Start of Available data

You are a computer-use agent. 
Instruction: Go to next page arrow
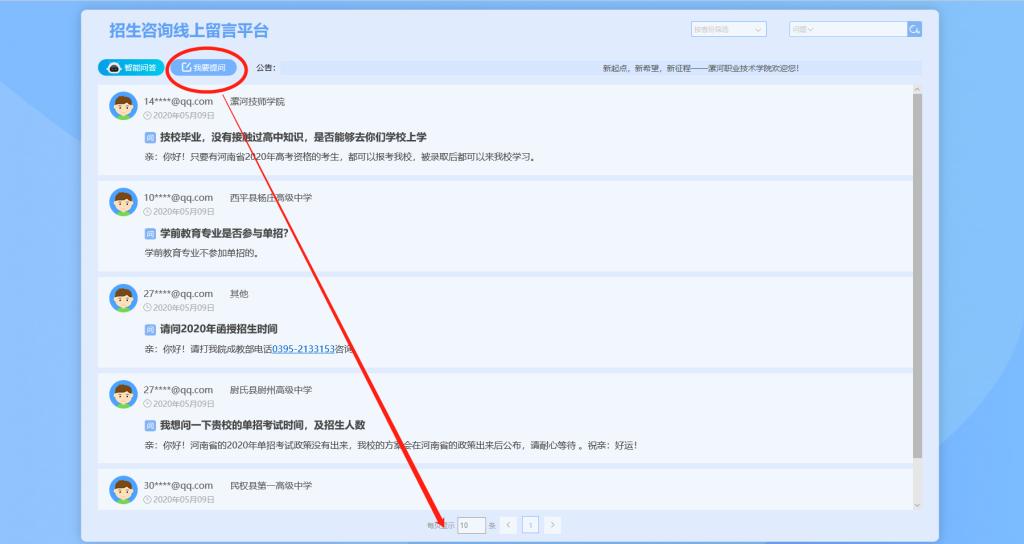coord(552,524)
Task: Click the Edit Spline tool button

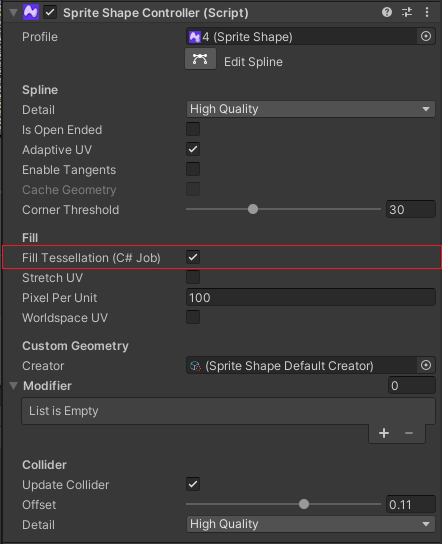Action: (x=200, y=59)
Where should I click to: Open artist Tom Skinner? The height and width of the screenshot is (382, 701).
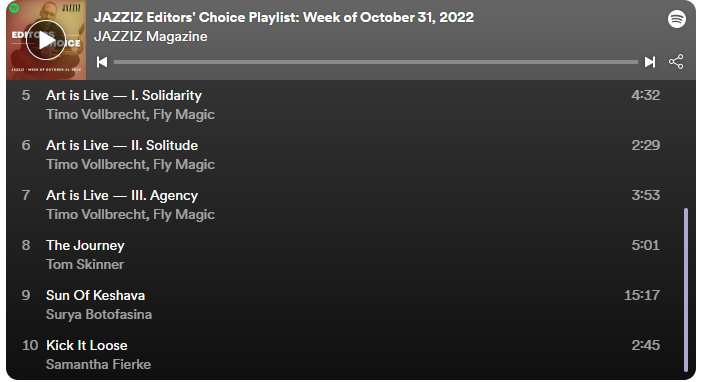point(85,264)
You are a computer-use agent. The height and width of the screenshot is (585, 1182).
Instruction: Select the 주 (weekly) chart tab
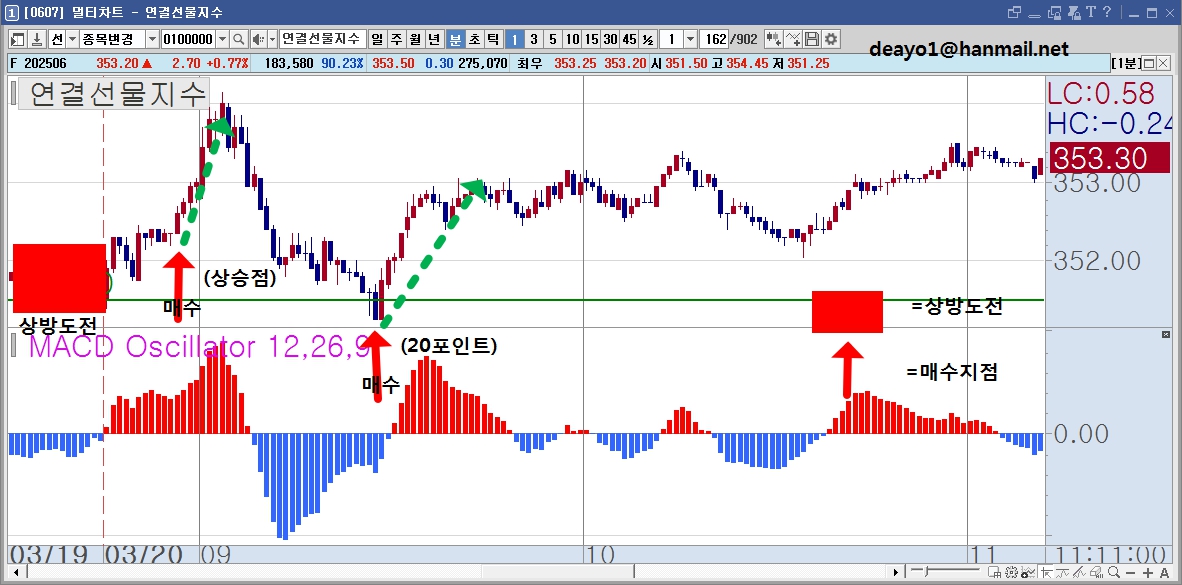(396, 39)
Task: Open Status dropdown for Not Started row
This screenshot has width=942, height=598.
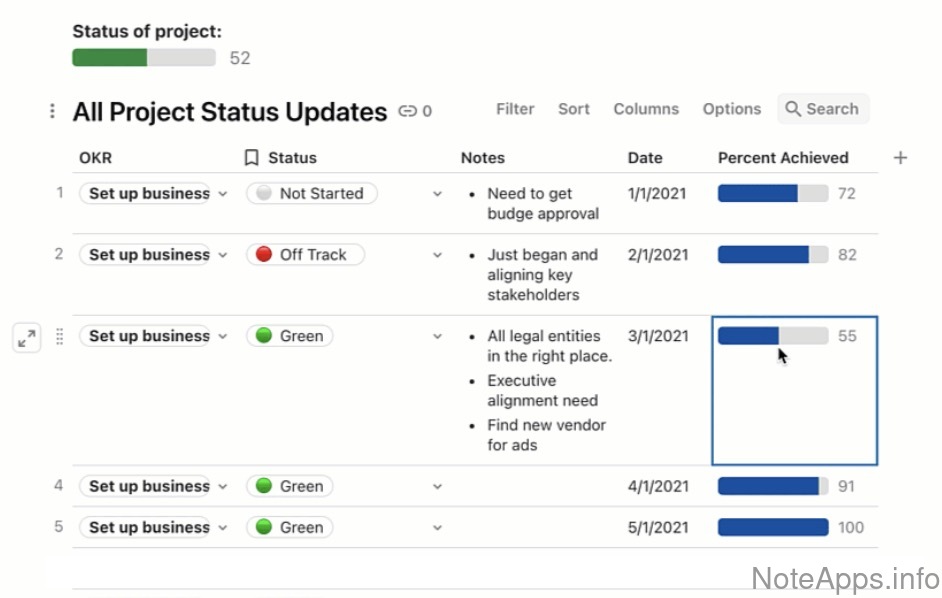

End of Available data

From the first line to the last, set down the records above exactly and skip the pictures.

### Your response
You are a computer-use agent. 
Instruction: Go to next page arrow
coord(552,524)
Task: Click the Edit Spline tool button

Action: (x=200, y=59)
Where should I click to: Open artist Tom Skinner? The height and width of the screenshot is (382, 701).
point(85,264)
You are a computer-use agent. The height and width of the screenshot is (585, 1182).
Instruction: Select the 주 (weekly) chart tab
(396, 39)
Task: Open Status dropdown for Not Started row
This screenshot has width=942, height=598.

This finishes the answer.